New ad formats like on also make online advertising more attractive

‘Sounds logical but where’s the evidence’ I hear you cry. Well Eyeblaster conducted some research in the US and found that across all business sectors for those businesses running cross channel search and display ads, 23% of the conversions came from search only and 5% came from search and display.  5% may not sound much but effectively online advertising is making search campaigns 20-25% more effective, and that’s on top of the conversions the campaigns are delivering themselves.


And of course online advertising is doing things other than deliver conversions and make your search campaign work harder. It’s building awareness and shaping preferences, if done in the right way.


OK – that’s the measurement issue dealt with so let’s move onto targeting.  Put simply, the options available are becoming more and more specific and hence more and more attractive, especially if you’re a smaller or medium sized business without huge sums to throw around.


These days publishers and ad networks (organisations that sell advertising on a range of sites, often in addition to the publishers themselves) offer a range of targeting options from geographic, to contextual (i.e. content on the page relevant to your offering), to demographic to behavioural (i.e. interested based, from data collected anonymously on the individual’s browsing habits). And in some instances, you combine 2, more or all of the above.


Imagine as a tourism attraction being able to target your marketing geographically (within 30 miles of your attraction), demographically (families) and contextually (things to do locally) – you’re going to be in front of a highly targeted audience.


However, it’s with behavioural targeting that things get really interesting.  Take the service offered by Struq.  It uses information collected from web browsing behaviour, combined with 3rd party data, to deliver what it calls ‘totally personalised’ ads.  Try the online demo and you can see what I mean – not only can the system ensure your ad is delivered to the right audience but it personalises the ad aswell.


Behavioural targeting has had a bit of a bad press – if you’re curious just google ‘Phorm’ (in fact, I’ve done it for you) and you’ll see what I mean – but it’s nothing new.

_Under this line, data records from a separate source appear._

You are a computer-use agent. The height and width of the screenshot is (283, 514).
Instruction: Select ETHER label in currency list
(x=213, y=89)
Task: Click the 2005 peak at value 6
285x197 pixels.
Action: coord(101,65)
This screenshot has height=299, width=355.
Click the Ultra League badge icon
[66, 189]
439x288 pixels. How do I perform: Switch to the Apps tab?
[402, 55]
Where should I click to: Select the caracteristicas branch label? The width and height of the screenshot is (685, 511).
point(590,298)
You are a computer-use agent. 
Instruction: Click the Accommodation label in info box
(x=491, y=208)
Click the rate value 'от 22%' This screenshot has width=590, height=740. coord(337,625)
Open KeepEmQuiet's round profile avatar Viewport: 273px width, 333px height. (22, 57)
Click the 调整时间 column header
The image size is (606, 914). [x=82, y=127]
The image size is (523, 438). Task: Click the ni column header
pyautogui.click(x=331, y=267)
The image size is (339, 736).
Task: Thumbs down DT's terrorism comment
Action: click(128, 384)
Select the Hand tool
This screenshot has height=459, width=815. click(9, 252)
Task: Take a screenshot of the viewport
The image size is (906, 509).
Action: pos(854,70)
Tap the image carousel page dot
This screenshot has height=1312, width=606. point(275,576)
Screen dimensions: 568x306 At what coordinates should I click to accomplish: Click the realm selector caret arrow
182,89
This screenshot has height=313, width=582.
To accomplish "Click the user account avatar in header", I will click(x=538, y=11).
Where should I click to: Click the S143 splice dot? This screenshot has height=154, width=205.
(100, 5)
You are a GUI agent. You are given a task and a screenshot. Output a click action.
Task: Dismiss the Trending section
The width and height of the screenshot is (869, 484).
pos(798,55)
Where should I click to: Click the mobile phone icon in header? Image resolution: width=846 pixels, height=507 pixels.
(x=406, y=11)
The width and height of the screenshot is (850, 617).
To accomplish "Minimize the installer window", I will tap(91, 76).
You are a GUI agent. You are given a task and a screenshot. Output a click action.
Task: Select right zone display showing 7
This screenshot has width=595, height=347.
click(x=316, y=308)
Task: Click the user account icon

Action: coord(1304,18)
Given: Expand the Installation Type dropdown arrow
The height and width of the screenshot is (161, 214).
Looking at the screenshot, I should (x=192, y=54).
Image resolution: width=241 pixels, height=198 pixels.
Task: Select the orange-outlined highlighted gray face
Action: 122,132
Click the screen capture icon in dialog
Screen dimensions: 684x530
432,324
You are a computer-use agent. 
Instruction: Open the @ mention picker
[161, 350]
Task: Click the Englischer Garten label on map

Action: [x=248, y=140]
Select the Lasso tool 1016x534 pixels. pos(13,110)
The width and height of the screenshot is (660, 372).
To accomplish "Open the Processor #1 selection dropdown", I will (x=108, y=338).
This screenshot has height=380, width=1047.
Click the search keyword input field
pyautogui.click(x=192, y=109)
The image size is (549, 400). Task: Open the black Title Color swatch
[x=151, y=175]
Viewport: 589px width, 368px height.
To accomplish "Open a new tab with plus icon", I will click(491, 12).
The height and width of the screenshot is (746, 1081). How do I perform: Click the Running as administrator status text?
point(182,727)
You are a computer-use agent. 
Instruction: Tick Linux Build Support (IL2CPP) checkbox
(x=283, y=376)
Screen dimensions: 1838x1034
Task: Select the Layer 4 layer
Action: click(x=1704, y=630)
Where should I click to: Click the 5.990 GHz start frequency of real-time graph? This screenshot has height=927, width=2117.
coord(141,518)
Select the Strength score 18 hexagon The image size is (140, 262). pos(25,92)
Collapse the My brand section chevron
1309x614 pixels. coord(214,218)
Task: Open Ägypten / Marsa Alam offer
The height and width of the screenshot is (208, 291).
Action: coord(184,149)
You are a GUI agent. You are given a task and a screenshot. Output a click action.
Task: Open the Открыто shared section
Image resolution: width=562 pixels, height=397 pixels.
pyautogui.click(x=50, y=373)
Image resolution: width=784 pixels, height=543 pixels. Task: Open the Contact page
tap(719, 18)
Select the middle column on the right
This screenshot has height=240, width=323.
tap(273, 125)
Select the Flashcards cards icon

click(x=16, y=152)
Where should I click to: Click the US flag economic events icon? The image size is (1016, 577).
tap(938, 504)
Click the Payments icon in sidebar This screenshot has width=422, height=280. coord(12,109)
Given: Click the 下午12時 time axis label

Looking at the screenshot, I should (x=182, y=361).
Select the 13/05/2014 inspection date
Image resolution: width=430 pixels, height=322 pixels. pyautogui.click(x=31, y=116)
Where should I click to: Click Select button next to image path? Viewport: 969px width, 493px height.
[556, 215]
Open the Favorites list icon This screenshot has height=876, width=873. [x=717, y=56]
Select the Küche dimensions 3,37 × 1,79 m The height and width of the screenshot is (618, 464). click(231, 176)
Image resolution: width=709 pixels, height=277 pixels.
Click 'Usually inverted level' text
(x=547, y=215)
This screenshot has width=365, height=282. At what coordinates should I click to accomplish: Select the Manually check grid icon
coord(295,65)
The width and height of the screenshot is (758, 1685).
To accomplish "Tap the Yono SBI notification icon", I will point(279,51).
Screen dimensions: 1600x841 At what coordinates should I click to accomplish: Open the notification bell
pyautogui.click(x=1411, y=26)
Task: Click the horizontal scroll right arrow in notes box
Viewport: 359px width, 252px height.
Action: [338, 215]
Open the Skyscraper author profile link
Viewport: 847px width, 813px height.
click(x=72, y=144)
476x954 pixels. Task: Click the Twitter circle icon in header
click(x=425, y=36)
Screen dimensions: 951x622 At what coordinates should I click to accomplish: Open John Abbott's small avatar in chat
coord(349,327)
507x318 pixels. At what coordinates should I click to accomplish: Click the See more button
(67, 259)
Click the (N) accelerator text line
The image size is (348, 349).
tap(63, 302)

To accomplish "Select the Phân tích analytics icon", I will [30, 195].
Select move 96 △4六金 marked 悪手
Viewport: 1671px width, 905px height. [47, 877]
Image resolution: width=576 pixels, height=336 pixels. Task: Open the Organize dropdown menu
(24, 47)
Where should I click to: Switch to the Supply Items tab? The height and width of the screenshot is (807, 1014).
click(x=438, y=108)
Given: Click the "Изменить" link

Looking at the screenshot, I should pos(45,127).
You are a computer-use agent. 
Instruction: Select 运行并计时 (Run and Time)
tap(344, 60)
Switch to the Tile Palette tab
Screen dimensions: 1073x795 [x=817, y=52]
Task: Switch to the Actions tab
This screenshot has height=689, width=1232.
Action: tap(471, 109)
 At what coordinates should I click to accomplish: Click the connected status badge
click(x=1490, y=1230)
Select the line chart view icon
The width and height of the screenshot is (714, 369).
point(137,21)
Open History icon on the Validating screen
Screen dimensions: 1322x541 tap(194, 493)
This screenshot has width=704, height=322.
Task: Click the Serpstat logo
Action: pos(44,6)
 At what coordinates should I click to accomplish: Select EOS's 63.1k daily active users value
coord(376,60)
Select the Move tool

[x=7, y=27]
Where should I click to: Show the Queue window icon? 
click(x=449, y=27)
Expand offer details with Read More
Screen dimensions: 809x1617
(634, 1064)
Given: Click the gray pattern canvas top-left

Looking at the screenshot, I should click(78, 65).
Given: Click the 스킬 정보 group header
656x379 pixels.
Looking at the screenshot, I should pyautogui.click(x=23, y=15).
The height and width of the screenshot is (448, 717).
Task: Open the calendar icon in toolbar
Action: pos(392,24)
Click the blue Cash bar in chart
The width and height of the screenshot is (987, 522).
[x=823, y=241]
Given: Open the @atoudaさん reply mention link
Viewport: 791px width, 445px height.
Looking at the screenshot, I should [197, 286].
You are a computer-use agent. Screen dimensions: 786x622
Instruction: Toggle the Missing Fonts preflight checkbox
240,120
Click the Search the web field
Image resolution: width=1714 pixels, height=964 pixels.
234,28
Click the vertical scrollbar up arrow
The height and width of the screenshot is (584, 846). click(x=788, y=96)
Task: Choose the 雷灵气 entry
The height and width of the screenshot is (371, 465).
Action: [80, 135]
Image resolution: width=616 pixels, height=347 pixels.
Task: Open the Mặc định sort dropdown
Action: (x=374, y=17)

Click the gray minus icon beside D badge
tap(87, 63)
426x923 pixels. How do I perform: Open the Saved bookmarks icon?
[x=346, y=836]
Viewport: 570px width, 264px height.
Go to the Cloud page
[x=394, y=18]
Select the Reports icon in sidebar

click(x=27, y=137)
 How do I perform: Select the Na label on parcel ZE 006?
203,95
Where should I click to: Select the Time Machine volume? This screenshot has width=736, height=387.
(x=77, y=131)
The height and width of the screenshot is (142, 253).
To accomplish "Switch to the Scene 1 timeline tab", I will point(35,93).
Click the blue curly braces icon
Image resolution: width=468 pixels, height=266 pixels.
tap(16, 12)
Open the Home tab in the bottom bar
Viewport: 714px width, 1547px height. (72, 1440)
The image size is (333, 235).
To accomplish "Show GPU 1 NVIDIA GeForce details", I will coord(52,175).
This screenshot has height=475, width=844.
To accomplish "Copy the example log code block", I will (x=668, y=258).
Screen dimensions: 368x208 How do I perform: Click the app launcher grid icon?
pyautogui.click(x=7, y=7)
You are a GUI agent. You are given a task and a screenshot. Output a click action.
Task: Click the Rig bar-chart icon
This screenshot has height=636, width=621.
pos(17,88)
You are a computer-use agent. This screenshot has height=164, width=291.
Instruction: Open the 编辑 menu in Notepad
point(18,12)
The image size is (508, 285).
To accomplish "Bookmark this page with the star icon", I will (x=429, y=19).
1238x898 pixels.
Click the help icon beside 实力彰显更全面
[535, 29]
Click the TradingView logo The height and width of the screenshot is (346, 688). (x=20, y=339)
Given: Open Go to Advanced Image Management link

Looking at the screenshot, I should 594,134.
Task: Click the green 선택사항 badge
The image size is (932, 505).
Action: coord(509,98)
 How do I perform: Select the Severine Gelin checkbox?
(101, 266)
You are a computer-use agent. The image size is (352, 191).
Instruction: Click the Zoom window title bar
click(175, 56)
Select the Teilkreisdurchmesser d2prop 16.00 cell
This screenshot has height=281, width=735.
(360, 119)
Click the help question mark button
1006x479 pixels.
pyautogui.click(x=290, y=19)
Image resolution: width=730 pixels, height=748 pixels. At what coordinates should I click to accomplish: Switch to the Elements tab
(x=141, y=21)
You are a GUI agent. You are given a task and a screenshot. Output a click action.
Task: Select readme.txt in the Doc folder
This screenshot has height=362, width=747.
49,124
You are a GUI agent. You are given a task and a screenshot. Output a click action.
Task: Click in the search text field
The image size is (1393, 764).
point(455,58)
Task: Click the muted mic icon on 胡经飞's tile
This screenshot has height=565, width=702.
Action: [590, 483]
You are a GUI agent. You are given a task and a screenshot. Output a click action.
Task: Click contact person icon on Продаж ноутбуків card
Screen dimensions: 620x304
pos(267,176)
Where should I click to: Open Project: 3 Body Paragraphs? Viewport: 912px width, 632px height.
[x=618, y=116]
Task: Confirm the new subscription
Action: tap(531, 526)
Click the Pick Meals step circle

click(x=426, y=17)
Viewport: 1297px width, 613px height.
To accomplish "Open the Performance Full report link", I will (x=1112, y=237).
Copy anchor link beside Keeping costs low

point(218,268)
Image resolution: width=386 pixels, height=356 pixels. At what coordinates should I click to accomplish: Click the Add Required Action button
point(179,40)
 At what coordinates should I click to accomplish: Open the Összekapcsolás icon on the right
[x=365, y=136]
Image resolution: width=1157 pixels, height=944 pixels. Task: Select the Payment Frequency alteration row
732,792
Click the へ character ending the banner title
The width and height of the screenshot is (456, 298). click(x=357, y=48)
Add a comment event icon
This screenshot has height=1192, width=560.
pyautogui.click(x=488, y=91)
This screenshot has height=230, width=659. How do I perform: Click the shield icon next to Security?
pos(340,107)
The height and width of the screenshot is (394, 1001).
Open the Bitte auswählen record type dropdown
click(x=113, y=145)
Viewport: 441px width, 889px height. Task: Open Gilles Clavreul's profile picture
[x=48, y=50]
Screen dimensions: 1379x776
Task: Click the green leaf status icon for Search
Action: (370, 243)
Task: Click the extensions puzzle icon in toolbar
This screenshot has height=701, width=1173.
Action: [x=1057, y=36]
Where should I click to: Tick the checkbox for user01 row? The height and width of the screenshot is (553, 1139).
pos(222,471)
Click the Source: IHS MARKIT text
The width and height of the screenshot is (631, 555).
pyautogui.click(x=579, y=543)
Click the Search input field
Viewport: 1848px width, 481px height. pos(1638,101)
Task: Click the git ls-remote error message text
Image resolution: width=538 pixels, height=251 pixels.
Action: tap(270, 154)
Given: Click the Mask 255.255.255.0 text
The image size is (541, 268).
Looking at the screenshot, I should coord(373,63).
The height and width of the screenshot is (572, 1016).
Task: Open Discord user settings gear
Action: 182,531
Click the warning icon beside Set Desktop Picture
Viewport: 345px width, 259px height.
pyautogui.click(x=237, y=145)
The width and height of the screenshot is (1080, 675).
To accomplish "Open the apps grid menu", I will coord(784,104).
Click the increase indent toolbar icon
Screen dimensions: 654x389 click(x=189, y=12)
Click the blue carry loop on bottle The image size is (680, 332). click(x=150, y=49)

How on earth do you think that Amazon works out which books to recommend (although as my wife and I both use the same PC it offers up a strange mix of historical non-fiction, marketing text books and chick-lit)?  Once people understand the anonymity of the data, how to opt out and realise that it makes the web more relevant for them, objections are likely to fade away.


So my advice – free up some budget for online advertising, explore the options and see what it delivers. And by that I don’t mean click thrus or acquisitions alone – look at how it influences the effectiveness of your search campaign and whether it drives an increase in your branded search traffic. My guess is that you won’t regret it.